Since establishing the Curing Coats Fundraiser in 2014, the Smoles’ four events combined have produced nearly $85,000 in donations directly to Wilmer, in their effort to support Coats’ disease research.
“We did it all just by reaching out to friends and family,” Barbi Smole says.
An Uncommon Collaboration for Retinal Research
Akrit Sodhi, M.D., Ph.D., assistant professor of ophthalmology at Wilmer, is an expert in the complex biochemistry of the retina. He has been on the trail of gaining a better understanding of what causes diseases such as Coats’ to help develop the very latest treatment options available.
Coats’ is rare and therefore little studied, but that’s where the Smoles really helped. They have raised some funding to start research, but more than that, they have raised awareness of Coats’Sodhi says.

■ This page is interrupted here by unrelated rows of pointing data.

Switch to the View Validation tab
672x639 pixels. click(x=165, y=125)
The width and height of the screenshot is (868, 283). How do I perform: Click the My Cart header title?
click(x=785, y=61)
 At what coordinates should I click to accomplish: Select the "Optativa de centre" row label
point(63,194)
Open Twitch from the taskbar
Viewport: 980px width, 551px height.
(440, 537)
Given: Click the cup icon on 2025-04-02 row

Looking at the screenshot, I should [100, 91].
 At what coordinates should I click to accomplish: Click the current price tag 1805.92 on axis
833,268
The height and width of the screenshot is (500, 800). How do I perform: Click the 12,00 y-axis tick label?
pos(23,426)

In particular, Sodhi has been focusing on the chemical pathways in the eye that cause the body to create new blood vessels, leading to dangerous leakages in the retina. His lab has enjoyed some success and has published papers on why blood vessels grow and leak in diabetic eye disease, but the Smoles’ fundraising will help him hire a study coordinator to assist in collecting and studying fluid samples specifically from patients with Coats’ disease.
Sodhi hopes to attract corporate partners to help drive this research forward. Beyond helping children lead healthier lives, there is additional promise for the work: Coats’ disease shares similarities with the types of blindness experienced in patients with other diseases, including diabetic eye disease and wet macular degeneration — holding out the potential that discoveries made while researching Coats’ might apply to more common forms of blindness.
For now, however, the doctors providing Sean’s care and searching for a cure for Coats’ stand in awe of the force that is Barbi Smole. "We are very fortunate that there are many generous patients out there who want to contribute to research. What’s not common is for someone to start a foundation and to fundraise all on her own and do such an effective job at it," Sodhi says. "But I think I would use any word other than common to describe Barbi Smole."
Sean has the world’s greatest parents… they are just an unbelievable family. She (Barbi) noticed something was wrong early on. Early detection. Timely treatment and intervention. The rehabilitation process. Putting everything together, we were very fortunate to get good results.James Handa, M.D., the Robert Bond Welch, M.D., Professor of Ophthalmology at the Wilmer Eye Institute.